Blog 4

Text As Data.

Walid Medani https://walidmedani.github.io/networks-blog/
2022-04-01

So I ended up switching from rtweet to Academic Twitter API and ended up paying for premium twitter access since my request rates went over the limit. Below I read in the RDS file and convert tweets to ASCII to avoid character issues and emojis. I also remove html links, stopwords, punctuation, tabs, and the @ before usernames.

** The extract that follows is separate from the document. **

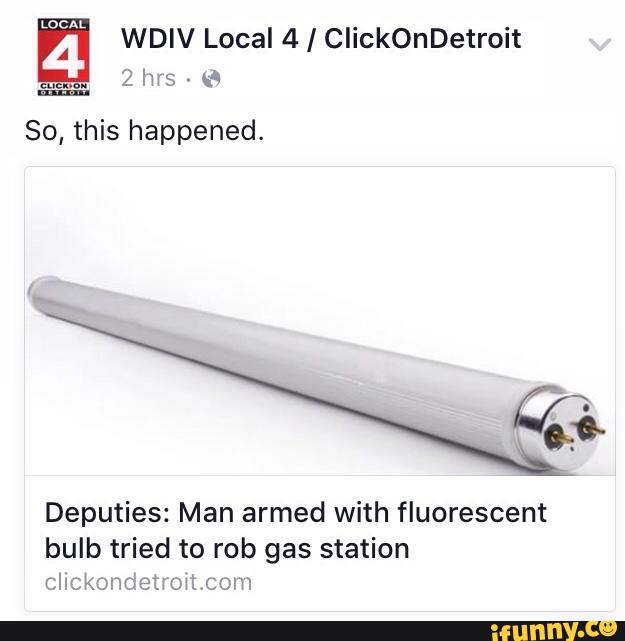Open the fluorescent tube article image
This screenshot has height=641, width=625.
320,321
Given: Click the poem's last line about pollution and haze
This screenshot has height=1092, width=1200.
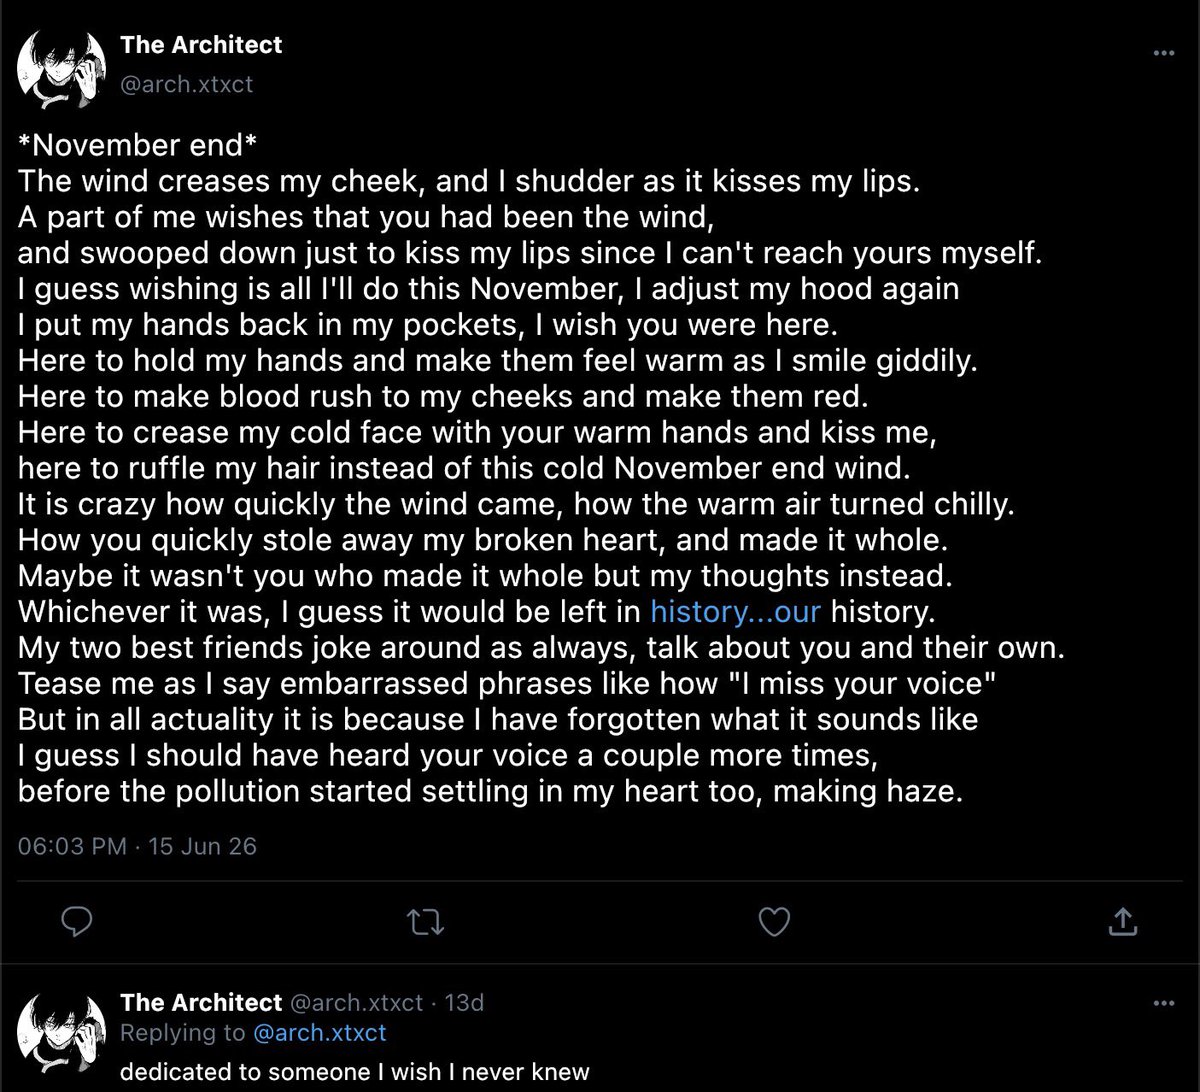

tweets <- readRDS("~/networks-blog/boliviatweetsfile")
tweets <- iconv(tweets$text, to = "ASCII", sub = " ")
tweets <- gsub("(RT|via)((?:\\b\\W*@\\w+)+)", "", tweets)  # Remove the "RT" (retweet) and usernames 
tweets = gsub("http.+ |http.+$", " ", tweets)  # Remove html links
tweets = gsub("http[[:alnum:]]*", "", tweets)
tweets = gsub("[[:punct:]]", " ", tweets)  # Remove punctuation
tweets = gsub("[ |\t]{2,}", " ", tweets)  # Remove tabs
tweets = gsub("^ ", "", tweets)  # Leading blanks
tweets = gsub(" $", "", tweets)  # Lagging blanks
tweets = gsub(" +", " ", tweets) # General spaces 
tweets = tolower(tweets)
tweets = unique(tweets)
glimpse(tweets)
 chr [1:40843] "1rudecruzan dredadonx maadynyc bolivia staged a mass strike after america staged a coup and removed their democ"| __truncated__ ...

Creating the corpus

corpus <- Corpus(VectorSource(tweets))
corpus <- tm_map(corpus, removeWords, stopwords("english"))  
corpus <- tm_map(corpus, removeNumbers)

corpus <- tm_map(corpus, stemDocument)
corpus = tm_map(corpus, removeWords, c("amp", "will", "get", "can", "like", "say", "know"))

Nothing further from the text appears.